Selected passage
A decision on a measure to stop providing government financial aid to citizens and civic groups who have been involved in illegal and violent protests has been deferred. The delay was decided two days ago by a private-government committee that works to promote peaceful rallies.
Financial aid from the government to civic groups is awkward because independence and morality are a crucial basis for civic groups. If some of them frequently use violence, it would seem to be natural to stop providing financial aid to them.
Where does the aid come from? It comes from tax revenue. That is, the government has supported or even encouraged illegal protests with our taxes.
Last year, an estimated 180 billion won ($192 million) of aid was provided to civic groups. This money was given to more than 10,000 groups in total.
The aid was paid out according to laws that were implemented in regulations in 2000 for payment of financial aid to civic groups.
The first article of this law states that the aid should be paid to help nonprofit civic groups’ activities in the public interest and toward a democratic society.

Element lookup records:
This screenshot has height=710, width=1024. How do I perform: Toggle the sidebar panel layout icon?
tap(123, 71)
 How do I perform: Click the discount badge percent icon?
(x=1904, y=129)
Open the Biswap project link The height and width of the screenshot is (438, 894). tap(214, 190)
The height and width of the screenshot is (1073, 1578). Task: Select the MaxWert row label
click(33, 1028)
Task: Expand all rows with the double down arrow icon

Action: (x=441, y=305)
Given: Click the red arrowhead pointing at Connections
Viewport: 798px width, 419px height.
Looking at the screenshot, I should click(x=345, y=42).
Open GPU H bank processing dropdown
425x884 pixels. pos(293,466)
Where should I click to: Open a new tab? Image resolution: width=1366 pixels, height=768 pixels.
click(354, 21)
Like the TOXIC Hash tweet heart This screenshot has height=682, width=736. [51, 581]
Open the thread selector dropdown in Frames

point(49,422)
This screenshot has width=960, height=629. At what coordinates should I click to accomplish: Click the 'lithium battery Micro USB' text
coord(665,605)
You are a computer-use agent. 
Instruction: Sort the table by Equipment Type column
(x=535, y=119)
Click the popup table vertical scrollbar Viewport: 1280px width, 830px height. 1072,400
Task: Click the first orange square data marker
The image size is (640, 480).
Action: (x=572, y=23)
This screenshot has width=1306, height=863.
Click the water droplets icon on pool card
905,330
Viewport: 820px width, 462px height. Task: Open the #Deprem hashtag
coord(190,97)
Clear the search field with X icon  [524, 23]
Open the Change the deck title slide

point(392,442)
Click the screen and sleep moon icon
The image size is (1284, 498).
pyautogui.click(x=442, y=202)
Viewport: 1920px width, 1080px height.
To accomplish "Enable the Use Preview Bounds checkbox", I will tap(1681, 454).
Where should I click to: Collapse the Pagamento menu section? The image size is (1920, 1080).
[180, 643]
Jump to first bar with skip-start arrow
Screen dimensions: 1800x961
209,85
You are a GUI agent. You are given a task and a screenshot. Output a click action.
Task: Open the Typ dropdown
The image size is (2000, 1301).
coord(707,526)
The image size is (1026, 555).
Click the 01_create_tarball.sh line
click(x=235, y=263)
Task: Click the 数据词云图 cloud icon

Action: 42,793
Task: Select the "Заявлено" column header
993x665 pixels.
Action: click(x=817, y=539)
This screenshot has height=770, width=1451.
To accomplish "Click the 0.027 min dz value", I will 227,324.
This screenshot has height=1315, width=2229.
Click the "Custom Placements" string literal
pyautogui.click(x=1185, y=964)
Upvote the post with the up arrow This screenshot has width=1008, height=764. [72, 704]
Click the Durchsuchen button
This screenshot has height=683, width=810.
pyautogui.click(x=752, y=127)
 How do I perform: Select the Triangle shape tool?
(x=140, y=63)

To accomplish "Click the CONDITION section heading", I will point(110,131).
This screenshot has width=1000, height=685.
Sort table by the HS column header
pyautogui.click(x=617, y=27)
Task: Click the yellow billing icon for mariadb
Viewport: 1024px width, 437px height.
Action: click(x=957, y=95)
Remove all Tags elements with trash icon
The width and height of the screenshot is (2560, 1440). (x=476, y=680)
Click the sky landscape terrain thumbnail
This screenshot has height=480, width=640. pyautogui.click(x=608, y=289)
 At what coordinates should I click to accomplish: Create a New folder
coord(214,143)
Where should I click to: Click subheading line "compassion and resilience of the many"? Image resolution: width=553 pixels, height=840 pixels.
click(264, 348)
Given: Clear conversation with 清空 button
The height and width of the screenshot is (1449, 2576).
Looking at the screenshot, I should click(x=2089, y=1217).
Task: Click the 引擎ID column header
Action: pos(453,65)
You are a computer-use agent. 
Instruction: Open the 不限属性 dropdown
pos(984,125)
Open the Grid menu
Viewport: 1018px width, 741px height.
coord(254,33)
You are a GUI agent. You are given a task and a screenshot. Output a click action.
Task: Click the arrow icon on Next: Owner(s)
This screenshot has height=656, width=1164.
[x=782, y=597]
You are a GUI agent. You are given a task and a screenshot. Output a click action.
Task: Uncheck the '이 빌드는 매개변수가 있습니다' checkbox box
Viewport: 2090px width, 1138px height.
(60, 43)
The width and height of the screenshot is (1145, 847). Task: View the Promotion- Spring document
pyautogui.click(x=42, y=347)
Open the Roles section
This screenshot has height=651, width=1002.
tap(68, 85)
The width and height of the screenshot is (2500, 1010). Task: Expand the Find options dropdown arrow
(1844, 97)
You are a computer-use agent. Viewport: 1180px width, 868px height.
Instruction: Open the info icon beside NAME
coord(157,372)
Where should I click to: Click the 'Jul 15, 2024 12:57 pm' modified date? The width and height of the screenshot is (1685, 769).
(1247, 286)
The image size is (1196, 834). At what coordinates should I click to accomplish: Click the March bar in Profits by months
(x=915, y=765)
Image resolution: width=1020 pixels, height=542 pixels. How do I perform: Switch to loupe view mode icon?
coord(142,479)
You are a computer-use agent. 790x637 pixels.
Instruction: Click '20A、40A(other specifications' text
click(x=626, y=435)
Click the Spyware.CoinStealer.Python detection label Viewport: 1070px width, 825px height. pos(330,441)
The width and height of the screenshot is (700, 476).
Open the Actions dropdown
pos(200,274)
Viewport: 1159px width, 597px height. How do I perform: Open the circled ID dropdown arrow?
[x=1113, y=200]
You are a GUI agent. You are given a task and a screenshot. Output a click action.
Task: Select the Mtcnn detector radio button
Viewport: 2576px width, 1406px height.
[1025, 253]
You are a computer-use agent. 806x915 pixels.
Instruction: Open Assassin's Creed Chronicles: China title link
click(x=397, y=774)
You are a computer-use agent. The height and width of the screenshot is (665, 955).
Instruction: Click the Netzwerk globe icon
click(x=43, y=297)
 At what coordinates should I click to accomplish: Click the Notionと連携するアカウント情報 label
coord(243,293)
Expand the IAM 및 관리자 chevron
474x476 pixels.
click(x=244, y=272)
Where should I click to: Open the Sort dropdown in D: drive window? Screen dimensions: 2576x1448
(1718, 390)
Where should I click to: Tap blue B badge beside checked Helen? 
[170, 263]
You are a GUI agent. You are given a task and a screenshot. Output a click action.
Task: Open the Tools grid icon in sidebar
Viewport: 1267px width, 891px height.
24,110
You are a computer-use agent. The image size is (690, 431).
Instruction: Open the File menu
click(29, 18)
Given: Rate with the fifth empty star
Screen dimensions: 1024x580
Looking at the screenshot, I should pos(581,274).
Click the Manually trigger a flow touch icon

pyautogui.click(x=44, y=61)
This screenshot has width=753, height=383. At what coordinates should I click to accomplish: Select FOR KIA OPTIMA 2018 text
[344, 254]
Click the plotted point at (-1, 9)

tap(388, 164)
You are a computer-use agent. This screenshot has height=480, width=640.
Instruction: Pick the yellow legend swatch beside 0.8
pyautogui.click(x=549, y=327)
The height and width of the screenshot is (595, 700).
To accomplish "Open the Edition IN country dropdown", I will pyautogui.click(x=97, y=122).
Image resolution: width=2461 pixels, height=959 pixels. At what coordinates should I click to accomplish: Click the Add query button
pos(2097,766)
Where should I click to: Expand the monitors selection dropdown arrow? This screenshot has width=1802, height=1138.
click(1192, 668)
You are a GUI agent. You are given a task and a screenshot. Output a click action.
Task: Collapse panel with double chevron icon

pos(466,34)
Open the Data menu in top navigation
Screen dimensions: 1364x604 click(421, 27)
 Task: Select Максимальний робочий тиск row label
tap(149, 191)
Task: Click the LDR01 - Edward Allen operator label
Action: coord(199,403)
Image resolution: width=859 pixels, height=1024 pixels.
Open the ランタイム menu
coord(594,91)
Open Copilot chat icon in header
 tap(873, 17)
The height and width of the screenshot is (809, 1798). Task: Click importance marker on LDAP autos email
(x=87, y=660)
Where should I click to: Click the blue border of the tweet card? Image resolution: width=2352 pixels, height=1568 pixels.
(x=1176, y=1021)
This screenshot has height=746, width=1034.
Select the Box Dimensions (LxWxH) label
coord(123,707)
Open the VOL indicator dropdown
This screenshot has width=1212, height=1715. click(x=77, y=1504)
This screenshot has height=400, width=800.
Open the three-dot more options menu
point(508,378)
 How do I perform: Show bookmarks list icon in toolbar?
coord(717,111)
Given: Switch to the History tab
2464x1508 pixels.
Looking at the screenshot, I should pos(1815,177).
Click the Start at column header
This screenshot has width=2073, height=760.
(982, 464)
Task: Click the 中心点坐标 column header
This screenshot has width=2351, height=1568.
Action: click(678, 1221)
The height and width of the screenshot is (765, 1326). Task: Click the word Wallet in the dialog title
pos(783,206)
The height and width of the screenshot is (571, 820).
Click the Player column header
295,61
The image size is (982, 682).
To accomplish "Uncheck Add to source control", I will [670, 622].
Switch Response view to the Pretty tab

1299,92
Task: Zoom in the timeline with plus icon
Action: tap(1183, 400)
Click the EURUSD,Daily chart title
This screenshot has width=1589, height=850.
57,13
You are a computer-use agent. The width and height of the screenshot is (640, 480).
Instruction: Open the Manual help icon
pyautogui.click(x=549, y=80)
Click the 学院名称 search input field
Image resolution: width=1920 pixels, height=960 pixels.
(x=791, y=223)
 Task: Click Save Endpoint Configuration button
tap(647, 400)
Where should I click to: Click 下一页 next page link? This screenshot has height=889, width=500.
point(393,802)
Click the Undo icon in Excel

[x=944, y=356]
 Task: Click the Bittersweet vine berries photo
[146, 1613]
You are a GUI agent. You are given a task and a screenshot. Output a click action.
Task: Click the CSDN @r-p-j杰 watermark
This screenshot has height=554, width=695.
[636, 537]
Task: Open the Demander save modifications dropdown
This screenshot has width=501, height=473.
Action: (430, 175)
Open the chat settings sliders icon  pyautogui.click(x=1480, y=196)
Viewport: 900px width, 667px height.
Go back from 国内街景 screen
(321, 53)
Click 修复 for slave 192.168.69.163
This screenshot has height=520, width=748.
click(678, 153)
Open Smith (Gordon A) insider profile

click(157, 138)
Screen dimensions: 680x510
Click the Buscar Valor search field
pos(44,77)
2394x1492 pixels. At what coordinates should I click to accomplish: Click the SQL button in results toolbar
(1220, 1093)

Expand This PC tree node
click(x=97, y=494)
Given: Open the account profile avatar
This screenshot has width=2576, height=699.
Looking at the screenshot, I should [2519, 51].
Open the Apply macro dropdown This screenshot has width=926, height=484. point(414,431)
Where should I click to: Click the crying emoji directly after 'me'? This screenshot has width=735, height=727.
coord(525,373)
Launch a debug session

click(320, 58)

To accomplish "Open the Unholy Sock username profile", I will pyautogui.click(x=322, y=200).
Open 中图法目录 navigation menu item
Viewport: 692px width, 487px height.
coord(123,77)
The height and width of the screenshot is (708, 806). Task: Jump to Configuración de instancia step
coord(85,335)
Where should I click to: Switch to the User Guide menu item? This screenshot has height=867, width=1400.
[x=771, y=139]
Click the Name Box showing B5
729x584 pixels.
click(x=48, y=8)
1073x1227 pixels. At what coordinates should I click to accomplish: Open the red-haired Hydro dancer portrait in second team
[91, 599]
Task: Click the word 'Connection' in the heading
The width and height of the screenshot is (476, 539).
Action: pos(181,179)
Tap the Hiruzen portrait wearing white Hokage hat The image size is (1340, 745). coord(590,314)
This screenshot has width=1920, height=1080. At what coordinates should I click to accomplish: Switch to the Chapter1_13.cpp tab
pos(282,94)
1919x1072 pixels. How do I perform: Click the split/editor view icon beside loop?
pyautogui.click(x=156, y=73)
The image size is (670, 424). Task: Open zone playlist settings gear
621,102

Set tasks
[A] Reproduce the passage on government aid to civic groups between "The aid was" and "a democratic society.", inclusive.
[B] Summarize the passage on government aid to civic groups in two sentences.
[C] Pick up the passage on government aid to civic groups after its final sentence and continue writing it.

Outputs by task
[A]
The aid was paid out according to laws that were implemented in regulations in 2000 for payment of financial aid to civic groups.
The first article of this law states that the aid should be paid to help nonprofit civic groups’ activities in the public interest and toward a democratic society.

[B] A private-government committee that promotes peaceful rallies has deferred a decision on stopping government financial aid to citizens and civic groups involved in illegal and violent protests. The aid comes from tax revenue, reached an estimated 180 billion won for more than 10,000 groups last year, and, the passage argues, should naturally be stopped for groups that frequently use violence.

[C]
Violent rallies cannot be defined that way. Violent protests are the opposite of the goals described in the law because they harm the public interest and the development of democratic society.
But the joint committee held back on its plan to stop providing financial aid, saying, “It is hard to tell whether demonstrators or groups were accidentally involved in illegal rallies or if they had violent intentions in advance.”
Including Father Ham Sei-ung, the co-director of the committee, more than half of the committee members either belong to labor groups or civic groups or were recommended for their committee posts by such groups. Perhaps that explains why the decision to stop payments was put off.
The other co-director of this committee is Prime Minister Han Myeong-sook. Her stance on this issue is not yet known. She recently spoke softly about the violent protests in Pyeongtaek.
One cannot help suspecting that the government is not eager to govern the country according to the law. We worry about whether there are any limits to what the government would agree to if pressed by such groups. The money given to the Pan South Korea Solution Committee Against U.S. Base Expansion must be identified and revealed to the public.